Mahrashtra Seamless has announced its September quarter results. The company has reported a 3% growth in topline and a 12.5% growth in bottomline on a YoY basis. Here is our analysis of the results.

Performance summary
  • Topline grows by 3% YoY during the quarter, led by both higher volumes as well as realisations.
  • Contraction in operating margins leads to a 4% decline in operating profits.
  • Aided by higher other income and lower taxes, bottomline registers a growth of 12.5% YoY
  • Half yearly bottomline grows 32% YoY on the back of a flattish topline


(Rs m) 2QFY10 2QFY11 Change 1HFY10 1HFY11 Change
Net sales 4,104 4,232 3.1% 8,322 8,263 -0.7%
Expenditure 3,030 3,196 5.5% 6,255 6,250 -0.1%
Operating profit (EBDITA) 1,074 1,036 -3.5% 2,067 2,013 -2.6%
EBDITA margin (%) 26.2% 24.5%   24.8% 24.4%  
Other income 58 136 133.6% 109 453 315.6%
Interest (net) 7 5 -34.3% 19 12 -34.6%
Depreciation 46 45 -3.9% 92 96 4.6%
Profit before tax 1,078 1,123 4.1% 2,065 2,358 14.2%
Extraordinary items - -   - -  
Tax 367 322 -12.2% 701 552 -21.2%
Profit after tax/(loss) 712 801 12.5% 1,364 1,805 32.4%
Net profit margin (%) 17.3% 18.9%   16.4% 21.8%  
No. of shares (m) 70.5 70.5   70.5 70.5  
Diluted earnings per share (Rs)*         46.5  
Price to earnings ratio (x)*         9.2  
(* on trailing twelve months earnings)

What has driven performance in 2QFY11?
  • Company’s topline grew by a modest 3% YoY during the quarter. The growth was a consequence of a slow off take from the company’s clients. However, the company has expressed confidence that the growth is going to be better in the coming quarters. This is in view of the increased rig count and also greater E&P activities. Besides, domestic market conditions, more particularly the boiler sector, have also improved. The company is now putting up an intensive and aggressive marketing approach by penetrating the domestic as well as international market to increase its market presence.

    Cost break-up…
    (Rs m) 2QFY10 2QFY11 Change 1HFY10 1HFY11 Change
    Raw materials 2,396 2,627 9.6% 4,945 5,006 1.2%
    % sales 58.4% 62.1%   59.4% 60.6%  
    Staff cost 70 71 2.3% 126 135 7.0%
    % sales 1.7% 1.7%   1.5% 1.6%  
    Manufacturing expenses 478 431 -9.9% 965 993 2.9%
    % sales 11.6% 10.2%   11.6% 12.0%  
    Other expenditure 87 67 -22.2% 219 116 -46.9%
    % sales 2.1% 1.6%   2.6% 1.4%  

  • As far as margins are concerned, the same came in lower by around 170 basis points during the quarter. This was mainly on account of higher raw material costs, which moved up by 10% YoY on an absolute basis and by 3.7% as a percentage of sales. Higher raw material costs seemed a consequence of an increase in steel prices that the company was not able to fully pass on. Meanwhile, all the other cost heads grew at a lower rate than the topline and hence, prevented the margins from falling further.
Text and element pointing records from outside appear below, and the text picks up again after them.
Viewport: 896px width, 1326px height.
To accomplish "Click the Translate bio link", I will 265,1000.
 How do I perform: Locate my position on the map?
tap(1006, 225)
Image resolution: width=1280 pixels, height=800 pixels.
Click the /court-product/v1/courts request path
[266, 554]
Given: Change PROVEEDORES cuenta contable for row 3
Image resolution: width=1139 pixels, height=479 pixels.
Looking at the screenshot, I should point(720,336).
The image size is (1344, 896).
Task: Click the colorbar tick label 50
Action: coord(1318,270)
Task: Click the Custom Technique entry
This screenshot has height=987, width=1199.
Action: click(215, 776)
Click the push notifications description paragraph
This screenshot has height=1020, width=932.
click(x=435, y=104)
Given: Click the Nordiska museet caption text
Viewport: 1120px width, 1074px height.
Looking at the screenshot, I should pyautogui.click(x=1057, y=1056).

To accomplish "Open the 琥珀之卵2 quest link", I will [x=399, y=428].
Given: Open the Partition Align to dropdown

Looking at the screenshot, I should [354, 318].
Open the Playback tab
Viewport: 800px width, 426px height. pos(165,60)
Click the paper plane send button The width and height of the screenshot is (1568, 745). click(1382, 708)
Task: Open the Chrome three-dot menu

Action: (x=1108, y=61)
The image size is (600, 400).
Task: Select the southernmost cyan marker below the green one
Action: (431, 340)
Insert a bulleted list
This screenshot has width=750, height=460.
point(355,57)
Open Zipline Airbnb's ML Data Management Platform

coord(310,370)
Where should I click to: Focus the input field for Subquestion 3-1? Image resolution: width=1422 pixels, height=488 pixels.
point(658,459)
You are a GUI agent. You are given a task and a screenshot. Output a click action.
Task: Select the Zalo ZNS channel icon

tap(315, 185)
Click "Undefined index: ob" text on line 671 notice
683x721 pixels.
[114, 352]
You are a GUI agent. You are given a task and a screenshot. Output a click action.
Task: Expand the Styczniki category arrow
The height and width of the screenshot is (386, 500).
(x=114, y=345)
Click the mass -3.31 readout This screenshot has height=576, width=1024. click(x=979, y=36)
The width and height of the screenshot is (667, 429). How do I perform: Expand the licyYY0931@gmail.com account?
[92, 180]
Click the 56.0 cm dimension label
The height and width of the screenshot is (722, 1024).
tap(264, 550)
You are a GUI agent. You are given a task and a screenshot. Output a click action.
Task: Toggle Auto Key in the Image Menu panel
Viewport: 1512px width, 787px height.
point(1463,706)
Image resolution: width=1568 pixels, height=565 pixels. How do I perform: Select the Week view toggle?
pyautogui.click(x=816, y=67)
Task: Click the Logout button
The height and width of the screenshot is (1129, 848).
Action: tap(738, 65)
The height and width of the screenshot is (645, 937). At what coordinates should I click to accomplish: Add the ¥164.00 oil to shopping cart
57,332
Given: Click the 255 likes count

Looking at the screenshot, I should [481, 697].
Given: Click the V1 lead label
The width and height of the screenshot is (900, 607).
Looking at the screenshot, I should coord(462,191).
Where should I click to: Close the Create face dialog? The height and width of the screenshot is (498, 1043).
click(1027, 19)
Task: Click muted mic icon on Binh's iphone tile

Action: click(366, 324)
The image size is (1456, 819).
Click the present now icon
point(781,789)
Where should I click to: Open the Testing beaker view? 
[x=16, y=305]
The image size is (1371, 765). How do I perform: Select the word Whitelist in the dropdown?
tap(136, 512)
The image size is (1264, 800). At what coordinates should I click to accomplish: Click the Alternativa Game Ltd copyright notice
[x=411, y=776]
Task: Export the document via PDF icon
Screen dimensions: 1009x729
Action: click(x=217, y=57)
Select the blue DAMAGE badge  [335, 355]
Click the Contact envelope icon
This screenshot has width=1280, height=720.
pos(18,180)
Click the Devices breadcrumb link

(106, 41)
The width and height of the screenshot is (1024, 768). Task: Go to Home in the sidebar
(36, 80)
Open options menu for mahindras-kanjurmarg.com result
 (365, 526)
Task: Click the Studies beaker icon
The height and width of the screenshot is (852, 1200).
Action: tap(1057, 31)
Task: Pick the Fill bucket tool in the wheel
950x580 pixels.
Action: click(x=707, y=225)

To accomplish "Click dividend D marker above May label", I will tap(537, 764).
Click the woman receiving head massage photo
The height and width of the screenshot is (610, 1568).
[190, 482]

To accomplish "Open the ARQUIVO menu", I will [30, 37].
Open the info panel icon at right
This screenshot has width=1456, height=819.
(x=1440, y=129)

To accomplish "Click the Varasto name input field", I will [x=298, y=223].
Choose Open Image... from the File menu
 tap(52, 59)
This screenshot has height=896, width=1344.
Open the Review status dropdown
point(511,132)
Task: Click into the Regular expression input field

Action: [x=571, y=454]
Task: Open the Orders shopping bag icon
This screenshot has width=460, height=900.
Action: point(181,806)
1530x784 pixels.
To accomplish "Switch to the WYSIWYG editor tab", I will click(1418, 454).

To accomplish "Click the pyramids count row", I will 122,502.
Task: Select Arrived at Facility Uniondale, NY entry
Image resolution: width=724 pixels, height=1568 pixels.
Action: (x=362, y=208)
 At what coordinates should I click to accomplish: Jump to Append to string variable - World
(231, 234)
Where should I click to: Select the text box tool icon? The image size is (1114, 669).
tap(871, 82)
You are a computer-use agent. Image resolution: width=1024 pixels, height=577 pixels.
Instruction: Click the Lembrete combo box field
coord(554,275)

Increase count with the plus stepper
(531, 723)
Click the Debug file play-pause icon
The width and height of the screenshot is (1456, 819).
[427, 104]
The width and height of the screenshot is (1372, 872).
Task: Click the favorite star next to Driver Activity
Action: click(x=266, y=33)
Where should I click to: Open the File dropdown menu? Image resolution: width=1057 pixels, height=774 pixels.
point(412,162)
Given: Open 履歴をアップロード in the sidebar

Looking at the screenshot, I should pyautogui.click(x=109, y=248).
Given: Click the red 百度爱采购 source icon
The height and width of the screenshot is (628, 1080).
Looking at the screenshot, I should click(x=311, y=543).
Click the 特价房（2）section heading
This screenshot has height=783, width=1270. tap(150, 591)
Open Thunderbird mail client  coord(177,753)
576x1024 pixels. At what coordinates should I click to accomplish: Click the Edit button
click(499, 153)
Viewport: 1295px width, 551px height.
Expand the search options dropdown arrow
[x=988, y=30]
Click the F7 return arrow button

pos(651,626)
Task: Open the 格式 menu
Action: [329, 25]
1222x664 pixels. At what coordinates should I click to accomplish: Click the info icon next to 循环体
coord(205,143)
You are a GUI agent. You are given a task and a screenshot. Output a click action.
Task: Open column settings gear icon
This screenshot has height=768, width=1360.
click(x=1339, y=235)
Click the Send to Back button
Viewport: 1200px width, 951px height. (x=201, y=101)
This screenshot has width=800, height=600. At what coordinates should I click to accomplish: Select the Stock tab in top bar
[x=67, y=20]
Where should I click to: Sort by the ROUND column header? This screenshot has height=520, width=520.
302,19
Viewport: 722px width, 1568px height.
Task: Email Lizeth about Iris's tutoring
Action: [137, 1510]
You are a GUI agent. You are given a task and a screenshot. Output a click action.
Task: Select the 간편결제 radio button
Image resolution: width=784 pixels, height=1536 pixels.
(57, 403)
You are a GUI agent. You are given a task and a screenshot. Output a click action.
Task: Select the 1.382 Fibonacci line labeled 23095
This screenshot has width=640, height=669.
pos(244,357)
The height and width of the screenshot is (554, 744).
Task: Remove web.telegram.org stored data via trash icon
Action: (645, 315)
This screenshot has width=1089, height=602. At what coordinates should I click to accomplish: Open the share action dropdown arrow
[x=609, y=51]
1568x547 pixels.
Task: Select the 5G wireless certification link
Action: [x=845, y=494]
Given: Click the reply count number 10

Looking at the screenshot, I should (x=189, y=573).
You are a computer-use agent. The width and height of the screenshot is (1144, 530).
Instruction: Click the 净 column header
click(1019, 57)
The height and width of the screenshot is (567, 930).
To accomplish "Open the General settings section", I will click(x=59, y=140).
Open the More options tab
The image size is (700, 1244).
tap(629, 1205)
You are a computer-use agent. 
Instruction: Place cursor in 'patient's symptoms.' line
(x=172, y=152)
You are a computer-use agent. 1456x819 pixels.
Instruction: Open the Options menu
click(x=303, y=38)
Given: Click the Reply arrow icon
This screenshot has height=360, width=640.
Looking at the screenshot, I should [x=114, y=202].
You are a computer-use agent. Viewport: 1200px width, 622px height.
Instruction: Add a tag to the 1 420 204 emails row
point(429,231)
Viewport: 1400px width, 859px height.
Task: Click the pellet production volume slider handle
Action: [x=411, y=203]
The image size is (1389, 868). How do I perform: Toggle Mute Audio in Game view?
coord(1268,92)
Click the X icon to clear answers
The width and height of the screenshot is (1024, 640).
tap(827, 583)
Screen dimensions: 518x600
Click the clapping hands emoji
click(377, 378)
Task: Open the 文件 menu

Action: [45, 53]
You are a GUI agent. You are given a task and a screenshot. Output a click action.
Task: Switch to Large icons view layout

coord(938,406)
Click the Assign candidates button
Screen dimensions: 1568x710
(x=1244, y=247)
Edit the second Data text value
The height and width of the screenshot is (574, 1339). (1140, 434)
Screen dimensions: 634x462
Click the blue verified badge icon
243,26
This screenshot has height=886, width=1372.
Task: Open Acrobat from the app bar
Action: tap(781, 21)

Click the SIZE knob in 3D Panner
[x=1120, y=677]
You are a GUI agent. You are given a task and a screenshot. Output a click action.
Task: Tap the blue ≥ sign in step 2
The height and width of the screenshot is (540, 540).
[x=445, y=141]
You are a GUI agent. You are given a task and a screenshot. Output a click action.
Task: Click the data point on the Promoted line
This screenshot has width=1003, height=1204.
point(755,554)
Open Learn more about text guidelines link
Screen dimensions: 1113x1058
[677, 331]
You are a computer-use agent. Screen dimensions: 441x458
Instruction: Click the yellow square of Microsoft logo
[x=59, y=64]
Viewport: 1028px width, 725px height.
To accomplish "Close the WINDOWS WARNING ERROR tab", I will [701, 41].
  • Growth in PBT has come in at 4% YoY, driven mainly by a huge 134% jump in other income, which in turn was a consequence of the company offloading some mutual fund investments. Lower depreciation and interest costs have also helped. Furthermore, thanks to lower effective tax rate, there has been a further improvement in profitability with PAT growth coming in at nearly 13% YoY.

What to expect?
At the current price of Rs 428, the stock trades at around 8 times its expected FY13 earnings per share. We remain positive on the stock from a medium term perspective.